[[ Entries shown open ]]

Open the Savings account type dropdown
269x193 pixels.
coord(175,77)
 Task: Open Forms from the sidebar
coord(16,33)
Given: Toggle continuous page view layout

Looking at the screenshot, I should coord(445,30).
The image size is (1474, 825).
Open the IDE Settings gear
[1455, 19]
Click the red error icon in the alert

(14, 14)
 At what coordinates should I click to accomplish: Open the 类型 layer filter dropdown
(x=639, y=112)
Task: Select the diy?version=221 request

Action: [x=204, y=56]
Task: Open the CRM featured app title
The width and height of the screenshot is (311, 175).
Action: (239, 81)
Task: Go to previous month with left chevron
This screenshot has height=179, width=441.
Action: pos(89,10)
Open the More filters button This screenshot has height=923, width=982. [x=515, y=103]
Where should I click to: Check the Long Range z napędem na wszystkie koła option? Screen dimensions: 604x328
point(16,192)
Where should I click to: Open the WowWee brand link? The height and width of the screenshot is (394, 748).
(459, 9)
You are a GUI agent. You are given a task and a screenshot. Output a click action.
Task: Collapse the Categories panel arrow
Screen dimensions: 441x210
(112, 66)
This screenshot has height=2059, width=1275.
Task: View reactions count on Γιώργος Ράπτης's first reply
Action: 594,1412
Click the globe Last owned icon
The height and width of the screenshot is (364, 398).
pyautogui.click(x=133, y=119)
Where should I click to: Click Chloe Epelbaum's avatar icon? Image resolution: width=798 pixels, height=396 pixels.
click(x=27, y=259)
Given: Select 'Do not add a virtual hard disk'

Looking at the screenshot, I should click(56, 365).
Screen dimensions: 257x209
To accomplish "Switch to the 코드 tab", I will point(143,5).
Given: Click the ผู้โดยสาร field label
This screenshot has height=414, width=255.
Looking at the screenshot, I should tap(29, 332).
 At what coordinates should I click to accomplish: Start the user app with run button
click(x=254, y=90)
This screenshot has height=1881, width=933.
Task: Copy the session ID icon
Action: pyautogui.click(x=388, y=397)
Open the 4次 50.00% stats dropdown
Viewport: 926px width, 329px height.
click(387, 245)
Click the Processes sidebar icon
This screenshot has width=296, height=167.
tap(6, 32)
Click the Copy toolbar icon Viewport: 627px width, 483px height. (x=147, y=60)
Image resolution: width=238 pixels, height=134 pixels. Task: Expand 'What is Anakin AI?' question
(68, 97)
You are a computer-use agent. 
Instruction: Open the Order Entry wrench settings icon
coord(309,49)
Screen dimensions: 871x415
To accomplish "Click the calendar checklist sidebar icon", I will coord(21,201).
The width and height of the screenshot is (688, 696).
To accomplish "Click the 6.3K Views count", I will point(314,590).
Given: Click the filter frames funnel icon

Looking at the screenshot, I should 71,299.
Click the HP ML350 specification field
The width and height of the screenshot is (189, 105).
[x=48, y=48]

[[ Entries shown closed ]]

*What you are asked to do:* Give back all the data exactly as written.

*Completed task:*
Open the Savings account type dropdown
269x193 pixels.
coord(175,77)
 Task: Open Forms from the sidebar
coord(16,33)
Given: Toggle continuous page view layout

Looking at the screenshot, I should coord(445,30).
The image size is (1474, 825).
Open the IDE Settings gear
[1455, 19]
Click the red error icon in the alert

(14, 14)
 At what coordinates should I click to accomplish: Open the 类型 layer filter dropdown
(x=639, y=112)
Task: Select the diy?version=221 request

Action: [x=204, y=56]
Task: Open the CRM featured app title
The width and height of the screenshot is (311, 175).
Action: (239, 81)
Task: Go to previous month with left chevron
This screenshot has height=179, width=441.
Action: pos(89,10)
Open the More filters button This screenshot has height=923, width=982. [x=515, y=103]
Where should I click to: Check the Long Range z napędem na wszystkie koła option? Screen dimensions: 604x328
point(16,192)
Where should I click to: Open the WowWee brand link? The height and width of the screenshot is (394, 748).
(459, 9)
You are a GUI agent. You are given a task and a screenshot. Output a click action.
Task: Collapse the Categories panel arrow
Screen dimensions: 441x210
(112, 66)
This screenshot has height=2059, width=1275.
Task: View reactions count on Γιώργος Ράπτης's first reply
Action: 594,1412
Click the globe Last owned icon
The height and width of the screenshot is (364, 398).
pyautogui.click(x=133, y=119)
Where should I click to: Click Chloe Epelbaum's avatar icon? Image resolution: width=798 pixels, height=396 pixels.
click(x=27, y=259)
Given: Select 'Do not add a virtual hard disk'

Looking at the screenshot, I should click(56, 365).
Screen dimensions: 257x209
To accomplish "Switch to the 코드 tab", I will point(143,5).
Given: Click the ผู้โดยสาร field label
This screenshot has height=414, width=255.
Looking at the screenshot, I should tap(29, 332).
 At what coordinates should I click to accomplish: Start the user app with run button
click(x=254, y=90)
This screenshot has height=1881, width=933.
Task: Copy the session ID icon
Action: pyautogui.click(x=388, y=397)
Open the 4次 50.00% stats dropdown
Viewport: 926px width, 329px height.
click(387, 245)
Click the Processes sidebar icon
This screenshot has width=296, height=167.
tap(6, 32)
Click the Copy toolbar icon Viewport: 627px width, 483px height. (x=147, y=60)
Image resolution: width=238 pixels, height=134 pixels. Task: Expand 'What is Anakin AI?' question
(68, 97)
You are a computer-use agent. 
Instruction: Open the Order Entry wrench settings icon
coord(309,49)
Screen dimensions: 871x415
To accomplish "Click the calendar checklist sidebar icon", I will coord(21,201).
The width and height of the screenshot is (688, 696).
To accomplish "Click the 6.3K Views count", I will point(314,590).
Given: Click the filter frames funnel icon

Looking at the screenshot, I should 71,299.
Click the HP ML350 specification field
The width and height of the screenshot is (189, 105).
[x=48, y=48]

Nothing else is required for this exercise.